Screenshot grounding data
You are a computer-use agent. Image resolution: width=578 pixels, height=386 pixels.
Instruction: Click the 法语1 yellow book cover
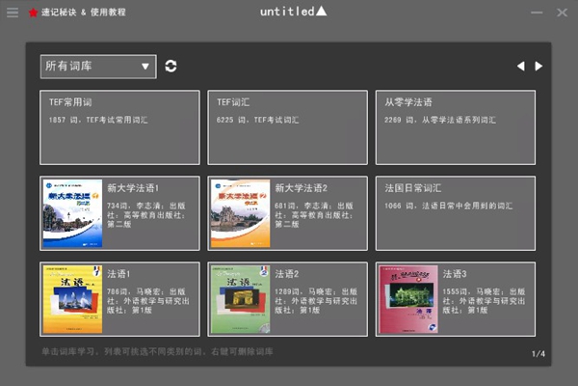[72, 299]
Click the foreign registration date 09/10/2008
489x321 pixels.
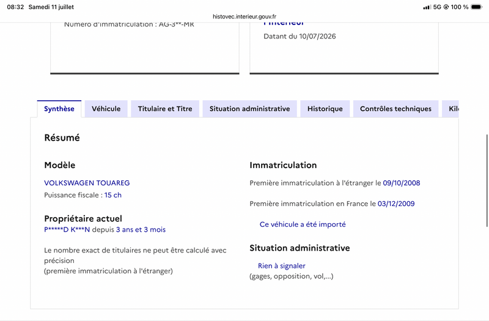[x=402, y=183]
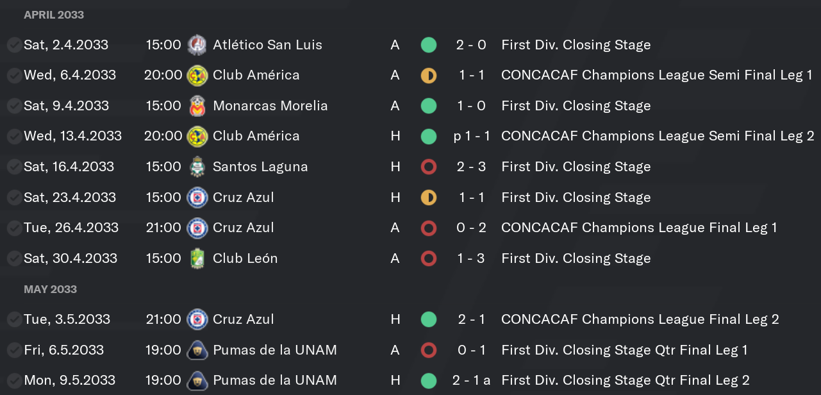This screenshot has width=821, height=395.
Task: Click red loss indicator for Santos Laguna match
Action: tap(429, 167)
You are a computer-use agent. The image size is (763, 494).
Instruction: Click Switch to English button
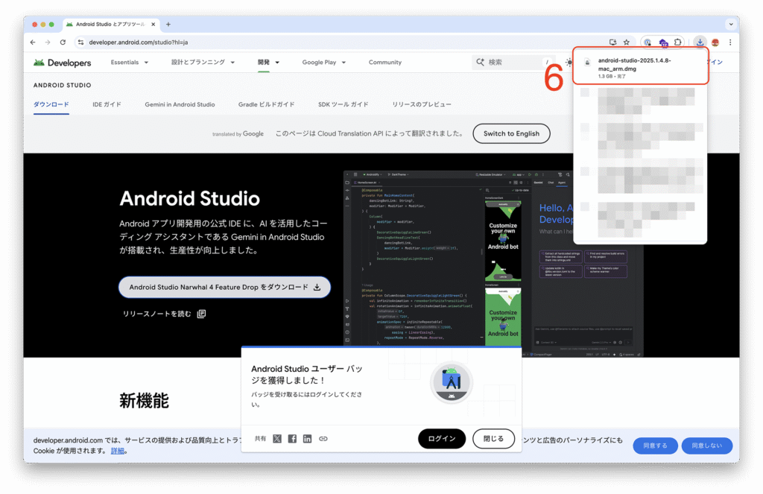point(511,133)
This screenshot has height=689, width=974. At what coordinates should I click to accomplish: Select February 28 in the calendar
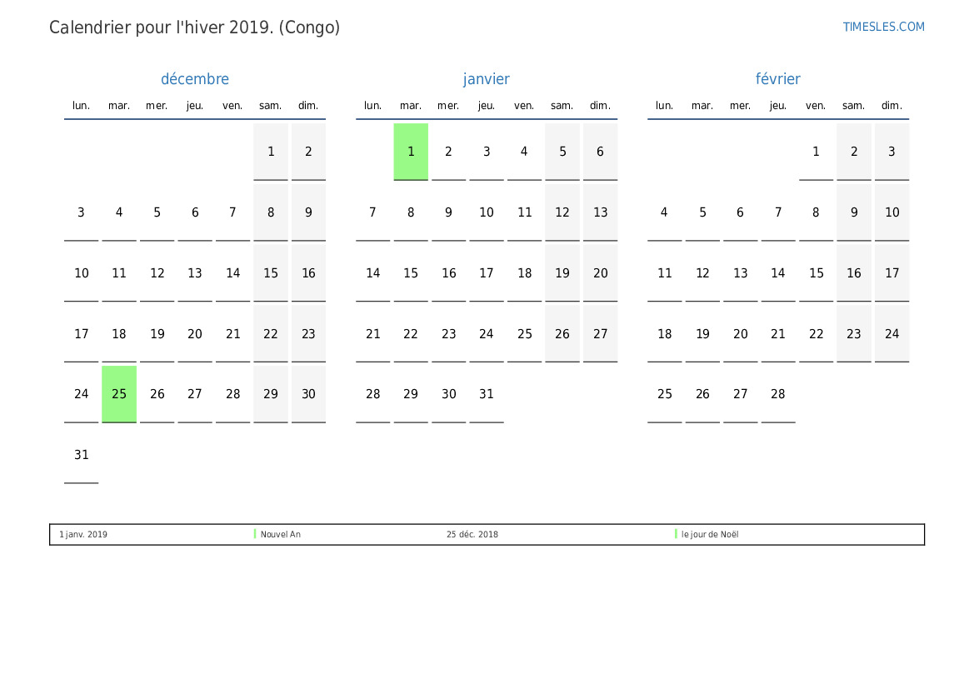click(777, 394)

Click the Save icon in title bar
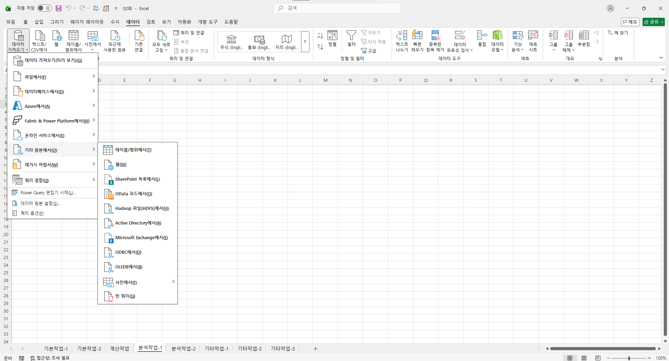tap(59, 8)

▶ _Work required_
A faithful copy of all the lines above is needed, with the pictures omitted.

▶ _Task answer_
You are a computer-use agent. Image resolution: width=578 pixels, height=386 pixels.
Instruction: Click the 法语1 yellow book cover
[72, 299]
Click the foreign registration date 09/10/2008
489x321 pixels.
[x=402, y=183]
This screenshot has width=821, height=395.
Task: Click red loss indicator for Santos Laguna match
Action: tap(429, 167)
You are a computer-use agent. The image size is (763, 494).
Instruction: Click Switch to English button
point(511,133)
This screenshot has height=689, width=974. At what coordinates should I click to accomplish: Select February 28 in the calendar
click(777, 394)

Click the Save icon in title bar
tap(59, 8)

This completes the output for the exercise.